Your assignment: Reproduce the data from its first line through the line containing "center [922, 16].", substituting "coordinate tuple" for "coordinate pair" and leaving everything else unchanged.

Collected data entries:
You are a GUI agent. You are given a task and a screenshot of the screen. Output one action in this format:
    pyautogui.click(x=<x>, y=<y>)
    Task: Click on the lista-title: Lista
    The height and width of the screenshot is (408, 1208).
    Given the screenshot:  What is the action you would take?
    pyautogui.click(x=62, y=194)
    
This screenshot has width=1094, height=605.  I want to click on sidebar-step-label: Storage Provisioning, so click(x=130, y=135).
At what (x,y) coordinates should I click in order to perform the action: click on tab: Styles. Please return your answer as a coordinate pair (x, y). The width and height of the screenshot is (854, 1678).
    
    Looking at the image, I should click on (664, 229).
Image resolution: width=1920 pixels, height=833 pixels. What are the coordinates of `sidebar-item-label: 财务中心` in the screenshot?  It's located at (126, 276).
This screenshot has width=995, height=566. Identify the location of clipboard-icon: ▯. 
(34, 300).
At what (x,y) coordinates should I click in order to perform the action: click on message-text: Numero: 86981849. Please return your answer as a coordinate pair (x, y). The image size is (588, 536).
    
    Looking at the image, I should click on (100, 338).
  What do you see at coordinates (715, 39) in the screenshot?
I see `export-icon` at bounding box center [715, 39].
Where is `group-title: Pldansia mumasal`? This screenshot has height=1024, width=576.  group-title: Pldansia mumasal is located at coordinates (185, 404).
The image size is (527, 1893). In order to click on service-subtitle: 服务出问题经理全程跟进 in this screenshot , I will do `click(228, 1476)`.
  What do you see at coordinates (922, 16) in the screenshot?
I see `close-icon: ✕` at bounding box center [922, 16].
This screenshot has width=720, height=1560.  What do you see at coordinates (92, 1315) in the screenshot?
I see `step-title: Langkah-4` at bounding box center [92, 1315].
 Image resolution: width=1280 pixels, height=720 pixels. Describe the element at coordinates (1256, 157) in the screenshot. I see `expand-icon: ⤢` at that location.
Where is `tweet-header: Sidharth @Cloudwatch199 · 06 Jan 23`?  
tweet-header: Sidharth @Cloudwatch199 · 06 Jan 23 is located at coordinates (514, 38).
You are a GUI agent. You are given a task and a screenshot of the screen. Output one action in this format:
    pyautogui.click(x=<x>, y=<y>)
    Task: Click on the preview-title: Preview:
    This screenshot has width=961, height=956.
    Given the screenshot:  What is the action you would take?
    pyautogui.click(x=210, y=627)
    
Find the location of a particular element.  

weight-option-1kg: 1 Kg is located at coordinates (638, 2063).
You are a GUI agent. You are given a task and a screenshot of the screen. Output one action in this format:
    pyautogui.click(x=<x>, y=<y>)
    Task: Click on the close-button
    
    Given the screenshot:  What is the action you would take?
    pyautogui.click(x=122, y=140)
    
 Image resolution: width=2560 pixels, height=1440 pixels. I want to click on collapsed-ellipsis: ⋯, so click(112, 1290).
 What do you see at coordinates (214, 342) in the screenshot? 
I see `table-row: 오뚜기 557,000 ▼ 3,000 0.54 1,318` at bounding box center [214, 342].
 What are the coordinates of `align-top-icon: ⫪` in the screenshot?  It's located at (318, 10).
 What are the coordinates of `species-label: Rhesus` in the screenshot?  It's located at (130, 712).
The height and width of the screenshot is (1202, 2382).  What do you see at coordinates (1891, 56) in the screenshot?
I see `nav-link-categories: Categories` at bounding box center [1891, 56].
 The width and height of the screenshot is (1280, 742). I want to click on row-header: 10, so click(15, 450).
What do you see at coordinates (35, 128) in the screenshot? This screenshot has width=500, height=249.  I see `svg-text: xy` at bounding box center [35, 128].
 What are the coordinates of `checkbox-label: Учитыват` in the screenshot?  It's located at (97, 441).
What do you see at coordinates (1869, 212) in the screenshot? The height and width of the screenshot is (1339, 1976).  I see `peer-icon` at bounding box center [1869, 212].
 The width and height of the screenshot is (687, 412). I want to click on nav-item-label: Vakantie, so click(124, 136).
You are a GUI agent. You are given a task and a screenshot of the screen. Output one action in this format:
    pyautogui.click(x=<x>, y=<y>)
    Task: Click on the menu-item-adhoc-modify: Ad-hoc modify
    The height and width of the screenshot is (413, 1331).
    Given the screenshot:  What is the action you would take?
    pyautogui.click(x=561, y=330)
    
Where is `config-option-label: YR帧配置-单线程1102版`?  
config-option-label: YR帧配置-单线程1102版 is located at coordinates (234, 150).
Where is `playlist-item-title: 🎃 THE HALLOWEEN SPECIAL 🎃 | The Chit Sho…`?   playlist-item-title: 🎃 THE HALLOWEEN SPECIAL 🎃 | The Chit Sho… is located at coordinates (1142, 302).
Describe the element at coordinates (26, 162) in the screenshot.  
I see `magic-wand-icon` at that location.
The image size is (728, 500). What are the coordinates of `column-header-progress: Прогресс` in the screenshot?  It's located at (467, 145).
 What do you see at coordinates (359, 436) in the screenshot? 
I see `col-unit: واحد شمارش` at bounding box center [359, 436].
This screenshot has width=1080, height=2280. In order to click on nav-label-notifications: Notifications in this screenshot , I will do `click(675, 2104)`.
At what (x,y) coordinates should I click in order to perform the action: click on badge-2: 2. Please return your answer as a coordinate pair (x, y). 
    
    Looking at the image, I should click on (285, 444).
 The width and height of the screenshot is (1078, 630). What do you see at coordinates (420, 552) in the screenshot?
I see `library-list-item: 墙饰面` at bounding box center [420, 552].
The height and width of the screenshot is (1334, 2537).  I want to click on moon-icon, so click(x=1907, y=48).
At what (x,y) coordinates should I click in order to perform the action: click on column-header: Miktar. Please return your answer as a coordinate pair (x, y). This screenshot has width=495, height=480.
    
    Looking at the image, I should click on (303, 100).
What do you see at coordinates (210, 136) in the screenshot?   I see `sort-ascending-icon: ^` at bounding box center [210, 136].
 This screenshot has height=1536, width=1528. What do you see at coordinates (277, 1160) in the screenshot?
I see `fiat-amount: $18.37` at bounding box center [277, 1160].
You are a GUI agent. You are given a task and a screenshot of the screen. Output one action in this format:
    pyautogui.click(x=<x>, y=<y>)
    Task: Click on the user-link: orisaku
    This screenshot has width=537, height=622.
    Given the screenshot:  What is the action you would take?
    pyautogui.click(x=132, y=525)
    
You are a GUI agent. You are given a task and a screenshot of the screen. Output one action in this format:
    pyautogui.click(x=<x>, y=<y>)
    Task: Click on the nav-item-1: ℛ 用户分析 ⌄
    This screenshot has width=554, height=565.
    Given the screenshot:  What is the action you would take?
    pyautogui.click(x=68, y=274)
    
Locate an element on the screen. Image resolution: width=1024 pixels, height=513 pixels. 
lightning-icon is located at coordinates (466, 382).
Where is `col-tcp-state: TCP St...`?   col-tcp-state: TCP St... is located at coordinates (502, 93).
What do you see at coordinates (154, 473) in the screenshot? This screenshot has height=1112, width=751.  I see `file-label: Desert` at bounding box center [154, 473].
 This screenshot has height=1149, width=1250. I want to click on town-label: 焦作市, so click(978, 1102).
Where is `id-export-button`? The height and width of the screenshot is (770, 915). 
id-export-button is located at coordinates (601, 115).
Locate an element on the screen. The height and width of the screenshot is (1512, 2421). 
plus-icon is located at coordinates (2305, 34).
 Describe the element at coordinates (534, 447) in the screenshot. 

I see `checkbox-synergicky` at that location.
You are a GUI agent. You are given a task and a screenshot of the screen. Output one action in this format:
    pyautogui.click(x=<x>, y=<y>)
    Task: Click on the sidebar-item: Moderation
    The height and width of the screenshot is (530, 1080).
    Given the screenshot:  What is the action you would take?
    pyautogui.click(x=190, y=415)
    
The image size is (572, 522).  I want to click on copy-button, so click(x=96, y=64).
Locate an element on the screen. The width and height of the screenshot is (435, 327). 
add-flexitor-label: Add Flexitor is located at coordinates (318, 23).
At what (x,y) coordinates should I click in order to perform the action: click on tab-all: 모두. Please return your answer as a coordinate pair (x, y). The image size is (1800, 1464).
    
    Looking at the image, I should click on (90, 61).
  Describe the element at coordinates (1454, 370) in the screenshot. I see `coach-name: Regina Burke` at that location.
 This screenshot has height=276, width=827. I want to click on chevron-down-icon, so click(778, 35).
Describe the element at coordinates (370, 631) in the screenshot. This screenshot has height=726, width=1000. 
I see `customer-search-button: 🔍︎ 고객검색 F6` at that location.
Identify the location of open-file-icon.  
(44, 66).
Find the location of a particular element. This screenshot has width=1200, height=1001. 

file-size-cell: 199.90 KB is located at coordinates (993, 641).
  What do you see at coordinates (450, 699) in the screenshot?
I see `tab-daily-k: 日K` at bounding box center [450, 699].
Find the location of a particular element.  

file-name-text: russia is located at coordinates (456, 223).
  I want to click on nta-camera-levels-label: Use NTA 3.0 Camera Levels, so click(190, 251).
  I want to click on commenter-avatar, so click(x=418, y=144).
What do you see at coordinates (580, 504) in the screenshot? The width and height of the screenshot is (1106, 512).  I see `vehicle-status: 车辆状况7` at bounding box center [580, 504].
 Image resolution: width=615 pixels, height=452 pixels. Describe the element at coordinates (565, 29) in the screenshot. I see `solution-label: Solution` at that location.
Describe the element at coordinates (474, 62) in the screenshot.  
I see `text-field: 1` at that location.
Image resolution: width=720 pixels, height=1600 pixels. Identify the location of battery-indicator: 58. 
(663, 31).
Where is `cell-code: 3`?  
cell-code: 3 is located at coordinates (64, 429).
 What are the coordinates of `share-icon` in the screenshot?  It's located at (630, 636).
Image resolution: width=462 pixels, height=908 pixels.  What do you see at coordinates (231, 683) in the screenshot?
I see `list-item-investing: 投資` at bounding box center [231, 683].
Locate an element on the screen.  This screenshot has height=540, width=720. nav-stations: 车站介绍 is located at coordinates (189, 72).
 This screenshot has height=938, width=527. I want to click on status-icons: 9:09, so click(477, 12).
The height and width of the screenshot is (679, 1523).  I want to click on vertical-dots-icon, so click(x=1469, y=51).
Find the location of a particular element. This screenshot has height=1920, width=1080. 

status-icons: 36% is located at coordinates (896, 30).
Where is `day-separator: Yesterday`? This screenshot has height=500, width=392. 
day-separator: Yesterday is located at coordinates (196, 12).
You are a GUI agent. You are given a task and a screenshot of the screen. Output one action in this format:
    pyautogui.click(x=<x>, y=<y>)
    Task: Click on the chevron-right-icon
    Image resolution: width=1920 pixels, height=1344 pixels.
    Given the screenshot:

Solution to this problem:
You are a GUI agent. You are given a task and a screenshot of the screen. Output one action in this format:
    pyautogui.click(x=<x>, y=<y>)
    Task: Click on the lista-title: Lista
    The height and width of the screenshot is (408, 1208).
    Given the screenshot:  What is the action you would take?
    pyautogui.click(x=62, y=194)
    
This screenshot has width=1094, height=605.  I want to click on sidebar-step-label: Storage Provisioning, so click(x=130, y=135).
At what (x,y) coordinates should I click in order to perform the action: click on tab: Styles. Please return your answer as a coordinate tuple (x, y). The width and height of the screenshot is (854, 1678).
    
    Looking at the image, I should click on (664, 229).
Image resolution: width=1920 pixels, height=833 pixels. What are the coordinates of `sidebar-item-label: 财务中心` in the screenshot?  It's located at (126, 276).
This screenshot has width=995, height=566. Identify the location of clipboard-icon: ▯. 
(34, 300).
At what (x,y) coordinates should I click in order to perform the action: click on message-text: Numero: 86981849. Please return your answer as a coordinate tuple (x, y). The image size is (588, 536).
    
    Looking at the image, I should click on (100, 338).
  What do you see at coordinates (715, 39) in the screenshot?
I see `export-icon` at bounding box center [715, 39].
Where is `group-title: Pldansia mumasal`? This screenshot has height=1024, width=576.  group-title: Pldansia mumasal is located at coordinates (185, 404).
The image size is (527, 1893). In order to click on service-subtitle: 服务出问题经理全程跟进 in this screenshot , I will do `click(228, 1476)`.
  What do you see at coordinates (922, 16) in the screenshot?
I see `close-icon: ✕` at bounding box center [922, 16].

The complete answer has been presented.